▶ [TEXTO EXTRAÍDO]
En estos casos conviene advertirlo cuanto antes: si a usted no le gustan los gatos, les tiene alguna inquina especial o prefiere no perder el tiempo con algo que considera completamente ajeno a sus intereses, no siga leyendo. Y por supuesto, ni se le ocurra ver la película de la que voy a hablar: Kedi (gatos de Estambul), que se estrena mañana viernes, 21 de julio. Sin llegar a esos extremos, si usted cambia de canal cuando en La 2 emiten documentales de animales es más que probable que tampoco le interesen ni este post ni la película correspondiente. A menos, claro, que esté dispuesto a descubrir algo desconocido, de que sospeche o tenga la sensación de que se está perdiendo algo especial relacionado con estos peludos.

▶ [OBJETIVO PLANTEADO] Prosigue el texto sobre la película Kedi a partir de su última oración.

▶ [ÍTEMS EXTRAÍDOS]
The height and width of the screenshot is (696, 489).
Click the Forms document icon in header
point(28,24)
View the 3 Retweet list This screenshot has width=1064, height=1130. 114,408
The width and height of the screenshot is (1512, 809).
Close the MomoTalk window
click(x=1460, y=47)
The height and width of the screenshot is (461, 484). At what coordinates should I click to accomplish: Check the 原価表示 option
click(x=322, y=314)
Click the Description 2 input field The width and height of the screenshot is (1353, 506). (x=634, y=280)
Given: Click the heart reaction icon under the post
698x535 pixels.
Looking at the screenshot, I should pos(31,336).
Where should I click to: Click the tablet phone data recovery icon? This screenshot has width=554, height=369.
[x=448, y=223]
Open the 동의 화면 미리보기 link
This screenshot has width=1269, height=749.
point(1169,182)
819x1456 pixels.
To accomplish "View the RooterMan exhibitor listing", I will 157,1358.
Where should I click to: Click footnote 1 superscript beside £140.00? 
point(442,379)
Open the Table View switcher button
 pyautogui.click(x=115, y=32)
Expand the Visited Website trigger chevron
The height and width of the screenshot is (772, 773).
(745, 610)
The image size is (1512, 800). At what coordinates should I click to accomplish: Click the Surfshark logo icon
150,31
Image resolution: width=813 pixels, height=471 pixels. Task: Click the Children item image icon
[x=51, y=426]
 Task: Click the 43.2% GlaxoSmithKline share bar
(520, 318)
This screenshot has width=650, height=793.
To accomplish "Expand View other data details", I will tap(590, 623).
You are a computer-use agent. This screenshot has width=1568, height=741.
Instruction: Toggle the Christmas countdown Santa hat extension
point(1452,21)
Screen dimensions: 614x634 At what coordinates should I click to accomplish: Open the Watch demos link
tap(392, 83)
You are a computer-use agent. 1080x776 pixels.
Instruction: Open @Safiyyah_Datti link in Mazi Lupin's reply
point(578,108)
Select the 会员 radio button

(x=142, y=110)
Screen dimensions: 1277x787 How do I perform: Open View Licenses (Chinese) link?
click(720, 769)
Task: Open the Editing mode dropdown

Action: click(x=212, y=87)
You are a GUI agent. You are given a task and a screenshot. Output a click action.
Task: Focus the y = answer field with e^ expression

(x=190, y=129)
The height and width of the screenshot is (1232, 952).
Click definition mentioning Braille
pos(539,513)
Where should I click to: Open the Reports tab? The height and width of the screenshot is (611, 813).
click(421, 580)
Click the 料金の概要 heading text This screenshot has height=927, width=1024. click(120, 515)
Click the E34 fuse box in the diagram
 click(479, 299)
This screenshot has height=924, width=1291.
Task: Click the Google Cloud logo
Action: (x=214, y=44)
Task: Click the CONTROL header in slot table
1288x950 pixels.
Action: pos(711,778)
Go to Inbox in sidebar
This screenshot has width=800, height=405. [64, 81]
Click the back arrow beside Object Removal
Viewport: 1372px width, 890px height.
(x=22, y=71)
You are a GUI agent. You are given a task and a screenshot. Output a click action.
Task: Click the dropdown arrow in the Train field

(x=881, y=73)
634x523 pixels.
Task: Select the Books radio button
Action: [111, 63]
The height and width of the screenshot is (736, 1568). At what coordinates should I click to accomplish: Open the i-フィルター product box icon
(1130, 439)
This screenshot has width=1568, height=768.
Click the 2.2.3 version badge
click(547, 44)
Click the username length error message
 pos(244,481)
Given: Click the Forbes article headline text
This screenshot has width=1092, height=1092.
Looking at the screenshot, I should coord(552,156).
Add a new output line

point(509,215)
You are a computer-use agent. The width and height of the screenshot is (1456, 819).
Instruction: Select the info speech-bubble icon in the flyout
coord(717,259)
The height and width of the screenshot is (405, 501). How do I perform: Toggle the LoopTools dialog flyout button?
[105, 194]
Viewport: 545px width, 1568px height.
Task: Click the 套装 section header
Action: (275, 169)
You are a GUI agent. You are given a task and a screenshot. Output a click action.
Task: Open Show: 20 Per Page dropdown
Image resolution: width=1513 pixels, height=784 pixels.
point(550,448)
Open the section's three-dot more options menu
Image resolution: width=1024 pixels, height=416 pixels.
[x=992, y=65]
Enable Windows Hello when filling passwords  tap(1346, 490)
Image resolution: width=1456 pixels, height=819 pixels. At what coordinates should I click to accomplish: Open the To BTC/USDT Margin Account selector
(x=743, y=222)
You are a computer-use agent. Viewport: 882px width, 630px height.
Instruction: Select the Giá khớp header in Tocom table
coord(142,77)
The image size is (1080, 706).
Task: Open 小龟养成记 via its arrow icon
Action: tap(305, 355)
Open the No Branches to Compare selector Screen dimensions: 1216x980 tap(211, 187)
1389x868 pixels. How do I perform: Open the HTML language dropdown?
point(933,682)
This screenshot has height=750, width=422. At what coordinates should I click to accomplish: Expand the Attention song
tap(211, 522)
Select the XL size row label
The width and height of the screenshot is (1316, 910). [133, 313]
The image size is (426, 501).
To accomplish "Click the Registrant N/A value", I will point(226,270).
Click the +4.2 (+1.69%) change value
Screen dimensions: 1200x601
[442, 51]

▶ [RESPUESTA AL PROBLEMA]
Fotograma de Kedi

Uno puede ver una película en mil condiciones distintas, a cuál peor. Desde la micropantalla asesina de un móvil hasta la gigantesca superficie del IMAX, pasando por tabletas, ordenadores, pequeños monitores de tv, sentado en un coche mientras te meten mano, en los incómodos asientos de una terraza de verano… También hay otras opciones deseables, como una buena sala de cine con su sonido cojocuadraplus. Y luego están las situaciones insólitas como las que se dieron ayer en Madrid (La Gatoteca de Madrid) y Barcelona (Espai de Gats de Barcelona): rodeados de gatos reales viendo en la pantalla cómo se las arreglan los mininos de Estambul para dedicarse a su actividad preferida, que no es otra que los humanos les den de comer y un poco de cariño y a su vez les dejen en paz. No es una manera convencional de ver un documental de animales, pero es que éste no es un documental de animales convencional. Por desgracia, ustedes tendrán que conformarse con verlos rodeados de espectadores con barba o sin ella, al menos hasta que dispongan de su copia en soporte casero y puedan compartir la experiencia con sus propias mascotas.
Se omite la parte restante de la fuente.